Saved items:
____

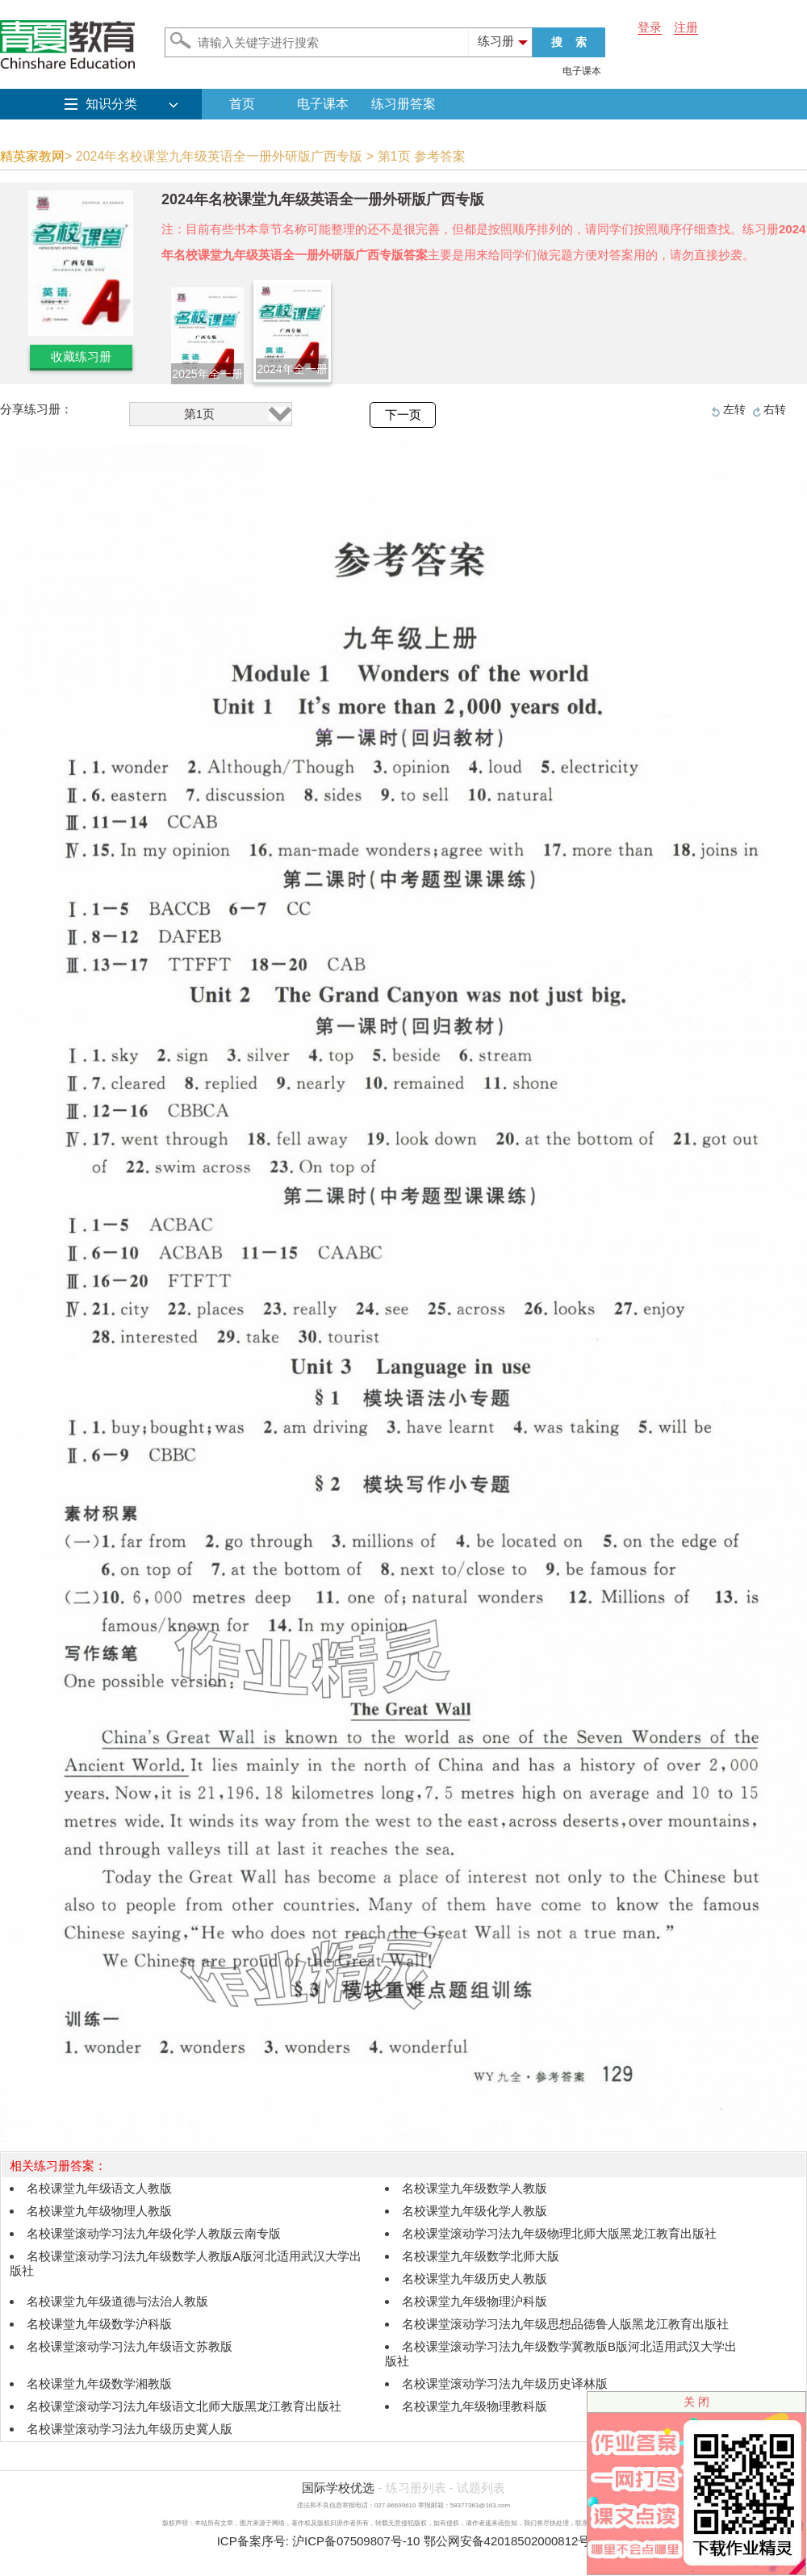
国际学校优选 (338, 2487)
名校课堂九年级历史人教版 (474, 2278)
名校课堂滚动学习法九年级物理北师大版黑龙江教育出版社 (559, 2233)
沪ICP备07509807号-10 (356, 2541)
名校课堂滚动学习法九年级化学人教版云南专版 (154, 2233)
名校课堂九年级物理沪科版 (474, 2301)
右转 (774, 409)
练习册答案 (403, 104)
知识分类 (111, 104)
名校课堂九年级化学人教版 (474, 2211)
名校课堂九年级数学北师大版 (480, 2256)
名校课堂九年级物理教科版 (474, 2406)
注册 (686, 27)
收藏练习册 (81, 356)
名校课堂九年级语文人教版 (99, 2188)
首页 (242, 104)
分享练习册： (36, 409)
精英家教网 (32, 156)
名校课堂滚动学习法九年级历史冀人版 (129, 2429)
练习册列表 (416, 2487)
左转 (734, 409)
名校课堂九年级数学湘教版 (99, 2383)
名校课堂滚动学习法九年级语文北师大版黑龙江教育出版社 (184, 2406)
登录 (650, 27)
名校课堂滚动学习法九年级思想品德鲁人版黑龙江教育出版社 (565, 2324)
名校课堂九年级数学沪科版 (99, 2324)
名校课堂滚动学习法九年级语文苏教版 (129, 2346)
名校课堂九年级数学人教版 (474, 2188)
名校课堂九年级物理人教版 (99, 2211)
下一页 (403, 414)
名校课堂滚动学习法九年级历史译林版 (505, 2383)
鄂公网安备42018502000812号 (507, 2541)
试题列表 (481, 2487)
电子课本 (581, 71)
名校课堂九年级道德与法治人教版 (117, 2301)
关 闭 (696, 2401)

____

— YOUR INSTRUCTIONS —
Write out all of the records above line for line without changing anything, and leave out the pictures.

— SOLUTION TO THIS EXERCISE —
国际学校优选 (338, 2487)
名校课堂九年级历史人教版 (474, 2278)
名校课堂滚动学习法九年级物理北师大版黑龙江教育出版社 (559, 2233)
沪ICP备07509807号-10 (356, 2541)
名校课堂滚动学习法九年级化学人教版云南专版 (154, 2233)
名校课堂九年级物理沪科版 (474, 2301)
右转 (774, 409)
练习册答案 (403, 104)
知识分类 (111, 104)
名校课堂九年级化学人教版 (474, 2211)
名校课堂九年级数学北师大版 (480, 2256)
名校课堂九年级物理教科版 (474, 2406)
注册 (686, 27)
收藏练习册 (81, 356)
名校课堂九年级语文人教版 (99, 2188)
首页 (242, 104)
分享练习册： (36, 409)
精英家教网 (32, 156)
名校课堂滚动学习法九年级历史冀人版 (129, 2429)
练习册列表 (416, 2487)
左转 (734, 409)
名校课堂九年级数学湘教版 (99, 2383)
名校课堂滚动学习法九年级语文北师大版黑龙江教育出版社 (184, 2406)
登录 (650, 27)
名校课堂滚动学习法九年级思想品德鲁人版黑龙江教育出版社 (565, 2324)
名校课堂九年级数学沪科版 (99, 2324)
名校课堂滚动学习法九年级语文苏教版 (129, 2346)
名校课堂九年级数学人教版 (474, 2188)
名校课堂九年级物理人教版 (99, 2211)
下一页 (403, 414)
名校课堂滚动学习法九年级历史译林版 (505, 2383)
鄂公网安备42018502000812号 (507, 2541)
试题列表 (481, 2487)
电子课本 (581, 71)
名校课堂九年级道德与法治人教版 (117, 2301)
关 闭 (696, 2401)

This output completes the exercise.